March 3, Dallas.
Ten days in New York, staying at my friend's Kristine in Jersey City to be exact, revisiting nostalgia, the suburbs where her parents live, and where I lived with them for some time over a decade ago, filled with longing in every imaginable form; the diner where we ate, Kris and I, during those months, she at her first job out of college at a company that, she just happened to be commenting with her parents over dinner the Sunday after I arrived this time around, no longer exist in the building I remember, and might not be existing at all anymore, that part of the conversation seems to have been lost in my memory; the route that we took, commercial and sometimes sordid and then vital and always busy as ever, the motley streets of Jersey City, which I remember cold and gray and still were because I always manage to visit in the dead of winter; the train ride into the city.
The ride was an altogether new experience for there was Nicolas, a few days shy of eleven months old, not walking yet, opening his eyes onto the great urb from the enviable vantage point of a stroller. For us it meant cumbersome folding and unfolding of the aforementioned stroller, up and down stairs not meant for anyone other than the fashionable and fast and lithe. The trips were framed by Nicolas' naps, and short. A much-anticipated trip to the Jersey shore felt like little more than driving there, walking down a hundred yards of boardwalk (exactly where, I discovered to my delight afterwards, watching the DVD, the dream episode in the fourth season of The Sopranos was shot,) practically running back to the car the wind was so cold, and driving back.
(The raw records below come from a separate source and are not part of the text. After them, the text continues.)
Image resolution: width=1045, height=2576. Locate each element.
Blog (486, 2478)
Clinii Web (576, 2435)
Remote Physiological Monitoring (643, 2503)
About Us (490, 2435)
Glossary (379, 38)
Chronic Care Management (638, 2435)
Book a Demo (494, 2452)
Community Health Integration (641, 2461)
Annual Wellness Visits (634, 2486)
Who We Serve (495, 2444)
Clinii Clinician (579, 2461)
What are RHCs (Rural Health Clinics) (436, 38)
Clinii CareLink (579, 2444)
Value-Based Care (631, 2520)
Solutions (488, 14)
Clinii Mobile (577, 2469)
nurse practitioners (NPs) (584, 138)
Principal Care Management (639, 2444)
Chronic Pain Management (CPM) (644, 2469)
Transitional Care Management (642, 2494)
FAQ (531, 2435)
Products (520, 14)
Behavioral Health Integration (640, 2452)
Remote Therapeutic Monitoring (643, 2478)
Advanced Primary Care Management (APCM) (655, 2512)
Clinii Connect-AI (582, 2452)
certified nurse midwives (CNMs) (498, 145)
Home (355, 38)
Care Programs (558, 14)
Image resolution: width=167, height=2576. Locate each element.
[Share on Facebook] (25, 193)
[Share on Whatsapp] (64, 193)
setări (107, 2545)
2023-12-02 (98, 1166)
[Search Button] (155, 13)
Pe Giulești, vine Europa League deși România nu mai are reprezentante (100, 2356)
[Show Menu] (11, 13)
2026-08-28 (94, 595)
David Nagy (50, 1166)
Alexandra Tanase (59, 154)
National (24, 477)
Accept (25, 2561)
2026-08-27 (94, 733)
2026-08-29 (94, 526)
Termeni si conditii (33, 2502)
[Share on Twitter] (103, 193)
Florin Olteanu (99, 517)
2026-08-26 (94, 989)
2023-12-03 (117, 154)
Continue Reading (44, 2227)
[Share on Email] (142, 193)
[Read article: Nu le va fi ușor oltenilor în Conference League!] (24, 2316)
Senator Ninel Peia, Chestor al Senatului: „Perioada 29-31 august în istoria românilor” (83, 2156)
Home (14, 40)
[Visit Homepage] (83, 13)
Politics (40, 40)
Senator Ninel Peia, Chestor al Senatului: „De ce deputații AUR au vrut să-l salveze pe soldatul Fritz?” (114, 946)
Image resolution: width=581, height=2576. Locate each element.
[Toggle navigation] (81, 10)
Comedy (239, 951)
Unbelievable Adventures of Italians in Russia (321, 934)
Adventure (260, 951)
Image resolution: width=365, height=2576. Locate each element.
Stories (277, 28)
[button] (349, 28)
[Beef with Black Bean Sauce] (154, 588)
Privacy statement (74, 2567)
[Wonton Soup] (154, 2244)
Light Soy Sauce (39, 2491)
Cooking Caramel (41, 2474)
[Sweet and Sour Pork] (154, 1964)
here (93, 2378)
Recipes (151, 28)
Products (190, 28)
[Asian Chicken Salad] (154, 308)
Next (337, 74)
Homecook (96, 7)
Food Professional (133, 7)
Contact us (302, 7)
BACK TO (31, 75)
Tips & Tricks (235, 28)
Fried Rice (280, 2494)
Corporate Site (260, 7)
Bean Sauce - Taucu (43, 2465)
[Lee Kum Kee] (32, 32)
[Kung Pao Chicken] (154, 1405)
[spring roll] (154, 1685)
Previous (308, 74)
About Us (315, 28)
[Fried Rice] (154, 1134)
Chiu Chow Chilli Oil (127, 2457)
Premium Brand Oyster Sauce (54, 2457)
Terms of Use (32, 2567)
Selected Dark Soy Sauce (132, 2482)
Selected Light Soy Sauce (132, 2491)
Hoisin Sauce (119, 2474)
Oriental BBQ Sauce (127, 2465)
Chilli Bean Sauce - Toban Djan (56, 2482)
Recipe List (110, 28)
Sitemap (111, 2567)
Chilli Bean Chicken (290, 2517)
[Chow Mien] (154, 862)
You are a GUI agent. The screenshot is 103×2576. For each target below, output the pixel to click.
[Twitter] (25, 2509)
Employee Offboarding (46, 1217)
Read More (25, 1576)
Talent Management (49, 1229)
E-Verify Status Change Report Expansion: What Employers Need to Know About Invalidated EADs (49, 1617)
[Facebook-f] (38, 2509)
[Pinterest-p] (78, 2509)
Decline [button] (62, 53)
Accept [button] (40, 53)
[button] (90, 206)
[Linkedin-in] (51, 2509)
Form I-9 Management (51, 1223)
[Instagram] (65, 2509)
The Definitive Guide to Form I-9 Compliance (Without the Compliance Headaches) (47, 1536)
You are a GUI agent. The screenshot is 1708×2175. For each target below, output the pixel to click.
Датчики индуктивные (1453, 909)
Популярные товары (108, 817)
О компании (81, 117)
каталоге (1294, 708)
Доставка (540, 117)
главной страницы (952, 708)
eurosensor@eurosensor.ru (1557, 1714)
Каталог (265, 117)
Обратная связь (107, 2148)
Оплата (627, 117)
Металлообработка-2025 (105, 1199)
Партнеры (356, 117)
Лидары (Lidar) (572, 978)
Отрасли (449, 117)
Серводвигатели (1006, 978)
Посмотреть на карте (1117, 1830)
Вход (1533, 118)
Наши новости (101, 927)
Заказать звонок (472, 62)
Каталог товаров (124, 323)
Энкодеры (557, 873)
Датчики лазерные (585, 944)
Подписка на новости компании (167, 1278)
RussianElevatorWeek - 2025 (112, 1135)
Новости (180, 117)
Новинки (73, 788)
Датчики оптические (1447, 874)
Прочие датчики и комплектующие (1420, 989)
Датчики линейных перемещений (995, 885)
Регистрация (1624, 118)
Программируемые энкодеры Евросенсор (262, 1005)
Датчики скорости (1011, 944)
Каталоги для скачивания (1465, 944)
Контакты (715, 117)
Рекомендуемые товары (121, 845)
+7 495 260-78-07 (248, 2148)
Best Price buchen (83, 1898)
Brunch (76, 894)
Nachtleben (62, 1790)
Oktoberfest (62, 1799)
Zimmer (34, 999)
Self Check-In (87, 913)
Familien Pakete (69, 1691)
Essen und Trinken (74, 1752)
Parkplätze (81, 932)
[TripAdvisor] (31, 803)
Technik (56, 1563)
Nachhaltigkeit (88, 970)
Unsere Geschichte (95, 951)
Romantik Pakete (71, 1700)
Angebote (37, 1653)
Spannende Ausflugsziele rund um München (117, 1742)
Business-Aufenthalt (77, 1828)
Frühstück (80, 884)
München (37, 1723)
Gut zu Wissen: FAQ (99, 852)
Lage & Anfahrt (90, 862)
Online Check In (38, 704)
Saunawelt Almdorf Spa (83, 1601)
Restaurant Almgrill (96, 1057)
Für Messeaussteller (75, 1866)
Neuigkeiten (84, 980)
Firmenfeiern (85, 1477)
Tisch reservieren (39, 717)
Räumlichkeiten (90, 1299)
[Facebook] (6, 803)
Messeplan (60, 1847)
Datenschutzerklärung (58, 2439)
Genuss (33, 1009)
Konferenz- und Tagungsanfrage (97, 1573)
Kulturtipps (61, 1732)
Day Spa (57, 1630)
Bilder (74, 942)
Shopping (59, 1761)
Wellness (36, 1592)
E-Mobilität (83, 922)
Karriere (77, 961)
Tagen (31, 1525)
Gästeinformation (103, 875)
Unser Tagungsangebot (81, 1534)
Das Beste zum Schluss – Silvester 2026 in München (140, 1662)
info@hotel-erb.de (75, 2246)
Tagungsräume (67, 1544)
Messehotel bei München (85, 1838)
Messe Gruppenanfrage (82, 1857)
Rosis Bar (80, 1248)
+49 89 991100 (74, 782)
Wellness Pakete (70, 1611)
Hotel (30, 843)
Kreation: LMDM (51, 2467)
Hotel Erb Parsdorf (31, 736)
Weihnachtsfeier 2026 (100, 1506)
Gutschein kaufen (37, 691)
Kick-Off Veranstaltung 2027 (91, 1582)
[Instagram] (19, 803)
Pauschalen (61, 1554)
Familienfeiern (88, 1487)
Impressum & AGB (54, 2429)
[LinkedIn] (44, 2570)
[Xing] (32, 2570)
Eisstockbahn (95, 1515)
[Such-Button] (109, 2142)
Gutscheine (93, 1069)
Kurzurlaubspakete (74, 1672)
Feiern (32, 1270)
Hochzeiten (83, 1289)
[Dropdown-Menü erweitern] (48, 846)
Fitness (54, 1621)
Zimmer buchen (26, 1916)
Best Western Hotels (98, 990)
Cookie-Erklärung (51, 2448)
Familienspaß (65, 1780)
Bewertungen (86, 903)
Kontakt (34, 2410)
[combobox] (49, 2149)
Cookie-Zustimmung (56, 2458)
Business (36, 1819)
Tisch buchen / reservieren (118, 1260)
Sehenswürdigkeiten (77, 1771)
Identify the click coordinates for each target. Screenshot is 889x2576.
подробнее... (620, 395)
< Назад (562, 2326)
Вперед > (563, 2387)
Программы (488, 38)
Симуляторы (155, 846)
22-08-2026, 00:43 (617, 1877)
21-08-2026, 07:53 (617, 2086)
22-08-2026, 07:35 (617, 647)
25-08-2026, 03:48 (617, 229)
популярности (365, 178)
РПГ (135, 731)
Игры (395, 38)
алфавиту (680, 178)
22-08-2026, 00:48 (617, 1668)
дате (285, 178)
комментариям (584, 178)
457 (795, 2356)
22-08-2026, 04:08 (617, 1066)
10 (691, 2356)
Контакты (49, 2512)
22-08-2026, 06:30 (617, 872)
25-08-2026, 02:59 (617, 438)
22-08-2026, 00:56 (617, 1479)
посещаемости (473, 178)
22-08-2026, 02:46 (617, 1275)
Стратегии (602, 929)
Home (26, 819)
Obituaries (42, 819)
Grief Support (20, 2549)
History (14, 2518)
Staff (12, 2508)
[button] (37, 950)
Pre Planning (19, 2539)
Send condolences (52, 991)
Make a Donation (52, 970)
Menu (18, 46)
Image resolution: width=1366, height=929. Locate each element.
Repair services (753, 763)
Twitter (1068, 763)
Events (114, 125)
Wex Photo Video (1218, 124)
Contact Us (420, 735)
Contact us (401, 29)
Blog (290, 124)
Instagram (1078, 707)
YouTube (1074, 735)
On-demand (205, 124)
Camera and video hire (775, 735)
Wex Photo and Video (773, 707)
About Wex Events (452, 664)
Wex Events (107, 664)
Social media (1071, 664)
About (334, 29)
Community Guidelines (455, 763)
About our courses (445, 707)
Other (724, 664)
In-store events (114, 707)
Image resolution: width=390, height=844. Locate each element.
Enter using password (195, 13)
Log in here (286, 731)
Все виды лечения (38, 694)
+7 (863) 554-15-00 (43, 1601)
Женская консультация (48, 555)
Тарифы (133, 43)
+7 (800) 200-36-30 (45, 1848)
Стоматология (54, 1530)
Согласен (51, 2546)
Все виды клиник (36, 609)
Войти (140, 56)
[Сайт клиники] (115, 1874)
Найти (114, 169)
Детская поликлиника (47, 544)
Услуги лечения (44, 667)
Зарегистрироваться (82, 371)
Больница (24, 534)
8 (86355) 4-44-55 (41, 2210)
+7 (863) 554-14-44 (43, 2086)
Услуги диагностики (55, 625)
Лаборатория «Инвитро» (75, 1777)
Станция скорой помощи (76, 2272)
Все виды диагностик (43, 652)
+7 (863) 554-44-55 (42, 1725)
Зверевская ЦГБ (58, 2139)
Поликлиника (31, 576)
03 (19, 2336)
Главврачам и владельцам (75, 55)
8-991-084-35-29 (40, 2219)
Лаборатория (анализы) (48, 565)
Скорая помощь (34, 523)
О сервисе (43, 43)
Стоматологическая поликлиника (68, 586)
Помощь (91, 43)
Short but good, invigorating and fulfilling, as I'd hoped it would be. This was my "vacation" from the 24-hour job of taking care of Dylan and Nicolas, and it had everything I'd wished for: the destination of my dreams, good friends, lots of time to read, see, think. Kris and I have known each other since her junior year at the University of Georgia in Athens, where she was majoring in art history and I an exchange student in the French department teaching beginning French. This was 1989; we've been friends ever since in spite of distances and time and the different worlds we live in.
Earlier today Nicolas and I flew back to Dallas, and left sunny skies and warm temperatures for rain and sleet and a damp cold. Fridman picked us up in one of don Sandro's typical cars, a 1995 Jaguar that has seen better days, and in this case lacks heater and defogger, leaving us to drive through the highways of the city at peak traffic hours as through a fogged-up water mask. This was the second time in his life that I left Dylan, the first only for two days when I had to go to Paris to pick up my visa at the American embassy; he was 13 months old. It was hard leaving him this time around; the trip almost got canceled. At the airport when I came back he saw me and froze, seemingly unsure what to do, then he started to smile, but it was the shadow of a smile, a smile of disbelief, and all my pent-up guilt over leaving him rushed back and slapped me. It lasted forever, that shy impression of a smile. When I finally took him up in my arms he held me tight, hard. These are all my own feelings; his I will never know, the guarded secrets of childhood. I cannot fathom now ever having left him.